**Exercise instructions**
Please rewrite the lines between the one holding "is (1200, 632)." and the one holding "coordinates (306, 187).", inclusive, substituting "Explain" for "Describe" and leaving everything else unchanged.

**Material supplied**
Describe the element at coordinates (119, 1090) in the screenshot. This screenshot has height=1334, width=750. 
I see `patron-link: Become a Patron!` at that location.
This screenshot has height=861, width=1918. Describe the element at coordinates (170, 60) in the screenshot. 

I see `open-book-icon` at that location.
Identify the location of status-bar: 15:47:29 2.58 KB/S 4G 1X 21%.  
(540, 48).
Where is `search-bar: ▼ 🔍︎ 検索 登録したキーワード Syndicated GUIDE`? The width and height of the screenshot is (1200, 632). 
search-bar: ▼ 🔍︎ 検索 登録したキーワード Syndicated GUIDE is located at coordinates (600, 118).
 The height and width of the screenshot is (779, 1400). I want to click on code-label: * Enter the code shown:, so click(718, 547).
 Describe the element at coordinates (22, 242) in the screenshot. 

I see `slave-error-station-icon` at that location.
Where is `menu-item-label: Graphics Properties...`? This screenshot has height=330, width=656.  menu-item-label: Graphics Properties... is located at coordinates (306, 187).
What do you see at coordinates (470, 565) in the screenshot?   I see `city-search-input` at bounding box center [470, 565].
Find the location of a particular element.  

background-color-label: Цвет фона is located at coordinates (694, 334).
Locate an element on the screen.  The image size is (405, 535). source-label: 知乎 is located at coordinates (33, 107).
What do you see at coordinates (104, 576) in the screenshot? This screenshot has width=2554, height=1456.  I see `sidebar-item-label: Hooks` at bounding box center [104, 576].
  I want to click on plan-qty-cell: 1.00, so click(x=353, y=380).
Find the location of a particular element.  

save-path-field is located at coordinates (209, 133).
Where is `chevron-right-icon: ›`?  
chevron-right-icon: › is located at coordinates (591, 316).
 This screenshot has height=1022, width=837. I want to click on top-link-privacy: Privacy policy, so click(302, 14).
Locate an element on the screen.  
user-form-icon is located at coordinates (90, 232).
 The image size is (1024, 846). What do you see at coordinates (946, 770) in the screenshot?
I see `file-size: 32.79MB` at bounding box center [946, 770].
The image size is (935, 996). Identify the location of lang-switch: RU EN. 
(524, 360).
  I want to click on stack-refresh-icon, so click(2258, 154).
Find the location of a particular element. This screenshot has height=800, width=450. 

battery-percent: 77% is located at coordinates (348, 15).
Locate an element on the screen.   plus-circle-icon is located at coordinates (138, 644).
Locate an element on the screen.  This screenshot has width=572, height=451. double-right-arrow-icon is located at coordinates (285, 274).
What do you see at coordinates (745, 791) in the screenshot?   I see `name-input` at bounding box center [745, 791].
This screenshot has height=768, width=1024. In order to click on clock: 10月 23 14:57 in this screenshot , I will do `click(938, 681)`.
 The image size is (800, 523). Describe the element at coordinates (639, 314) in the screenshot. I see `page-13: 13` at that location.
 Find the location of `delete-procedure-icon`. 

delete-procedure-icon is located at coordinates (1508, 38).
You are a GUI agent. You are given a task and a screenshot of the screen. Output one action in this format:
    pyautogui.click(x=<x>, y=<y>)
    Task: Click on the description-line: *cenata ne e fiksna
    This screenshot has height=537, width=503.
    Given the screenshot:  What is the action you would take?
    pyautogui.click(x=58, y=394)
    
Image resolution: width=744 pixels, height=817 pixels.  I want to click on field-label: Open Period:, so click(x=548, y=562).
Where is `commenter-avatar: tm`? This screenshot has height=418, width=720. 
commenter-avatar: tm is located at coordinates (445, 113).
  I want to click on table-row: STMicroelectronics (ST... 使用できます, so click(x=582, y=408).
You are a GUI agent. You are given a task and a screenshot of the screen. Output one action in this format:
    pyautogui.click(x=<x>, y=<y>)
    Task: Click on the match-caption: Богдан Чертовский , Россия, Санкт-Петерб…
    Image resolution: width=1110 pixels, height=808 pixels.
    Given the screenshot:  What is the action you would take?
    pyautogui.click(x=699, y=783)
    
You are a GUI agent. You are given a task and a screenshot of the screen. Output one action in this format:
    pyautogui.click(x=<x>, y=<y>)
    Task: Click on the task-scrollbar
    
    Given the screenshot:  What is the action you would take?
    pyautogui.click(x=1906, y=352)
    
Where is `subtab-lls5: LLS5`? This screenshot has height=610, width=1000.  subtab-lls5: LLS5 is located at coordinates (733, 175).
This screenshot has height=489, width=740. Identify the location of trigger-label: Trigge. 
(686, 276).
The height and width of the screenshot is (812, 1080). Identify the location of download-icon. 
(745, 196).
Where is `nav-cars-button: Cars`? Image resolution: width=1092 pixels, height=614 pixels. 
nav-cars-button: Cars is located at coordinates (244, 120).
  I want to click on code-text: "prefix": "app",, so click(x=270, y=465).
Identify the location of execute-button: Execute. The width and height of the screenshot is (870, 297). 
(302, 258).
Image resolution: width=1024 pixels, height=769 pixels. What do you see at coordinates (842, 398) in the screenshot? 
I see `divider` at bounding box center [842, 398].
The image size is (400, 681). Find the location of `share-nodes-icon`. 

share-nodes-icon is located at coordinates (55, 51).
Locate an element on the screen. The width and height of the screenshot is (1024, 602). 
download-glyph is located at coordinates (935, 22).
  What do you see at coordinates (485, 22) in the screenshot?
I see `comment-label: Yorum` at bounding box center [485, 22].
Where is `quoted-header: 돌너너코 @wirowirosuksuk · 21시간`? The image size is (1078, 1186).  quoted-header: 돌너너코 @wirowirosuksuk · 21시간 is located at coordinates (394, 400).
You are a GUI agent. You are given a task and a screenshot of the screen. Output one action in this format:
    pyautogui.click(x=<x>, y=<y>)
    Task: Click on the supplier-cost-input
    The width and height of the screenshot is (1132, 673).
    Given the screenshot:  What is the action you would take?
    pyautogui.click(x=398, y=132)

**Answer to this problem**
Where is `search-bar: ▼ 🔍︎ 検索 登録したキーワード Syndicated GUIDE`? The width and height of the screenshot is (1200, 632). 
search-bar: ▼ 🔍︎ 検索 登録したキーワード Syndicated GUIDE is located at coordinates (600, 118).
 The height and width of the screenshot is (779, 1400). I want to click on code-label: * Enter the code shown:, so click(718, 547).
 Explain the element at coordinates (22, 242) in the screenshot. 

I see `slave-error-station-icon` at that location.
Where is `menu-item-label: Graphics Properties...`? This screenshot has height=330, width=656.  menu-item-label: Graphics Properties... is located at coordinates (306, 187).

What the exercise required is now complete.